━━ Given entries
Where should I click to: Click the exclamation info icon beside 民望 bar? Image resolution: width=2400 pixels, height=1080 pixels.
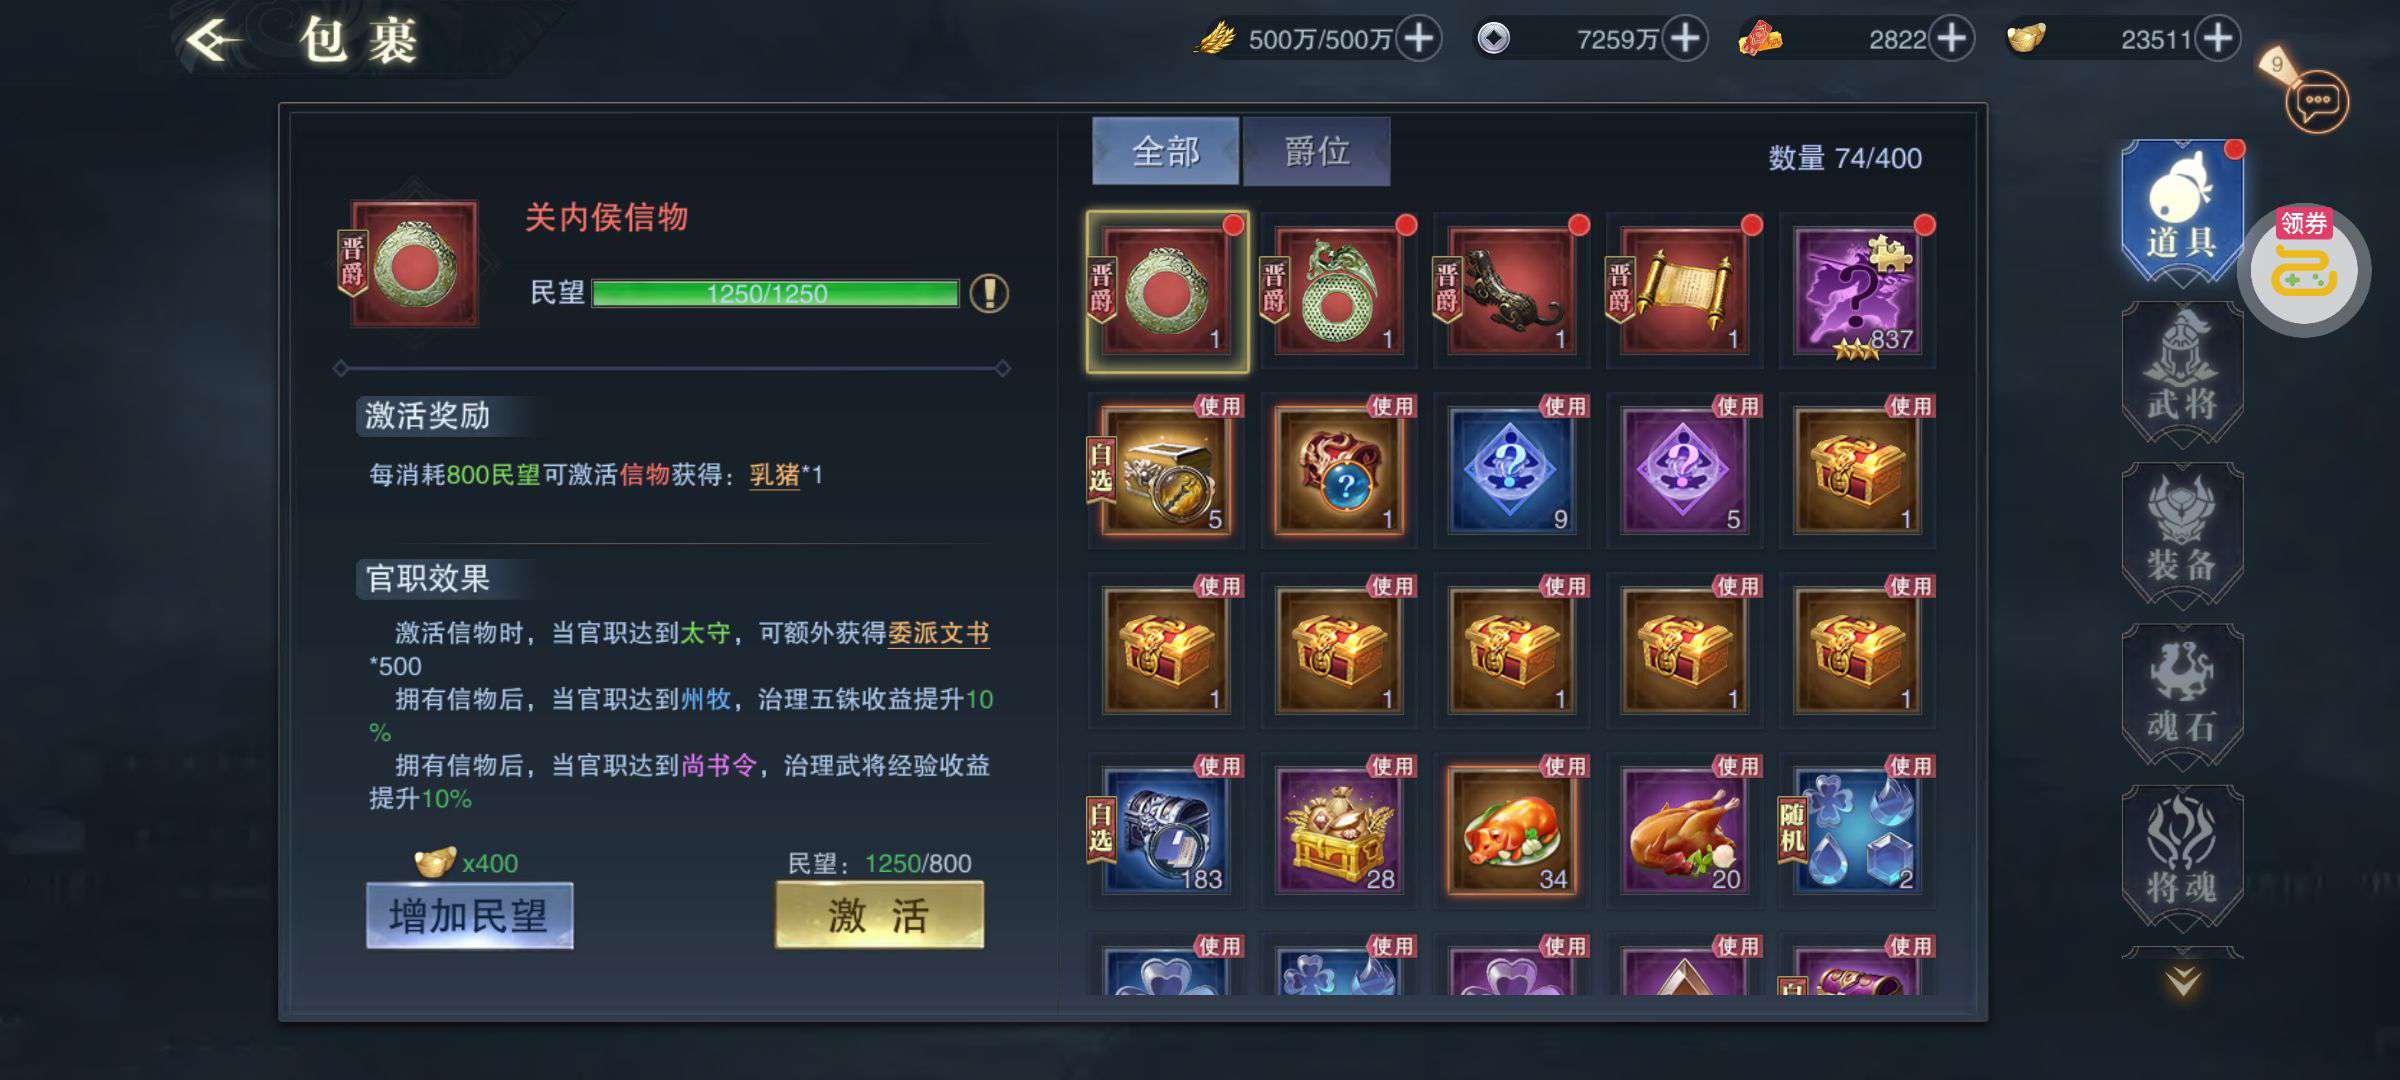click(x=988, y=293)
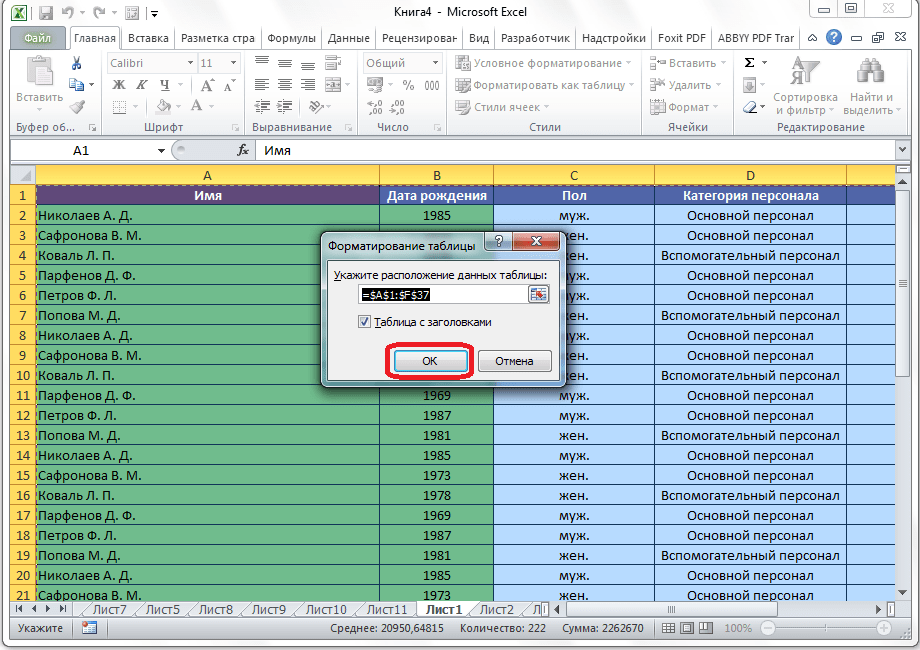Click the insert function fx icon
Screen dimensions: 920x650
(x=242, y=150)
━━━━
Can you return every line of the data above word for word, but without the pictures?

• **Finished answer**
Where should I click to: Click the exclamation info icon beside 民望 bar? Image resolution: width=2400 pixels, height=1080 pixels.
click(x=988, y=293)
Click the insert function fx icon
Screen dimensions: 920x650
(x=242, y=150)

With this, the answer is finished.